La teoria e la pratica anarchica non hanno senso se non sono rivoluzionarie. Ma la contrapposizione, in campo anarchico, tra atti rivoluzionari e atti riformisti contiene un grosso equivoco di fondo: vengono considerati rivoluzionari gli atti violenti e riformisti quelli pacifici.
Tale suddivisione però, non tiene conto degli effetti prodotti da questi atti, mentre è necessario interrogarsi sulle modificazioni prodotte nel contesto sociale da una certa azione, sia essa violenta o pacifica.
Risulta quindi opportuno abbandonare la suddetta distinzione e assai più coerentemente valutare la capacità di trasformazione radicale che un insieme di atti, violenti e pacifici, possono produrre all'interno della società.
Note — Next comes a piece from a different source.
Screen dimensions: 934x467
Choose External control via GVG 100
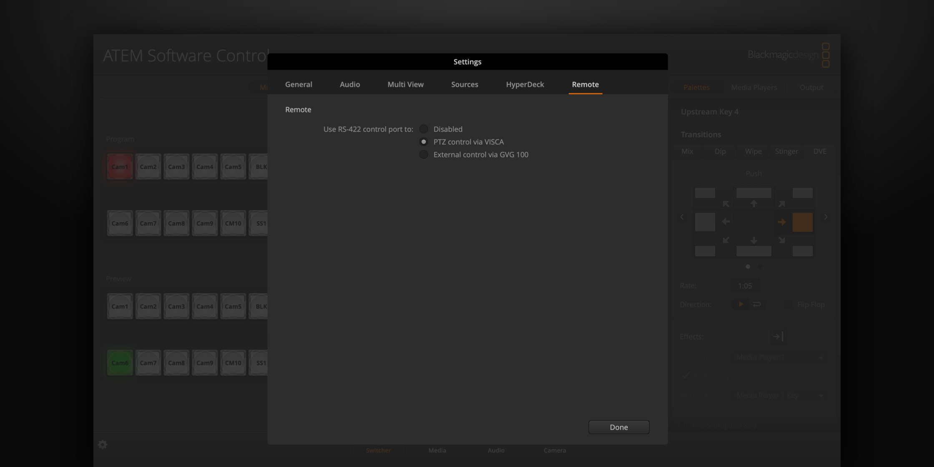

L'elemento importante è comprendere quale serie di azioni sia capace di superare "il livello di guardia" dell'attuale struttura sociale. Come cioè mettere in difficoltà il "sistema" per innescare un processo che contribuisca a sviluppare i fondamenti di una società libertaria.
Il problema attuale è come individuare un equilibrio tra la pratica rivoluzionaria e "riformista" per costruire giorno dopo giorno il cambiamento radicale.
Se non si arriva a questa visione generale l’anarchismo contemporaneo è destinato a rimanere un movimento di divulgazioni di idee senza una reale influenza sulla società, con in più le caratteristiche di una piccola setta.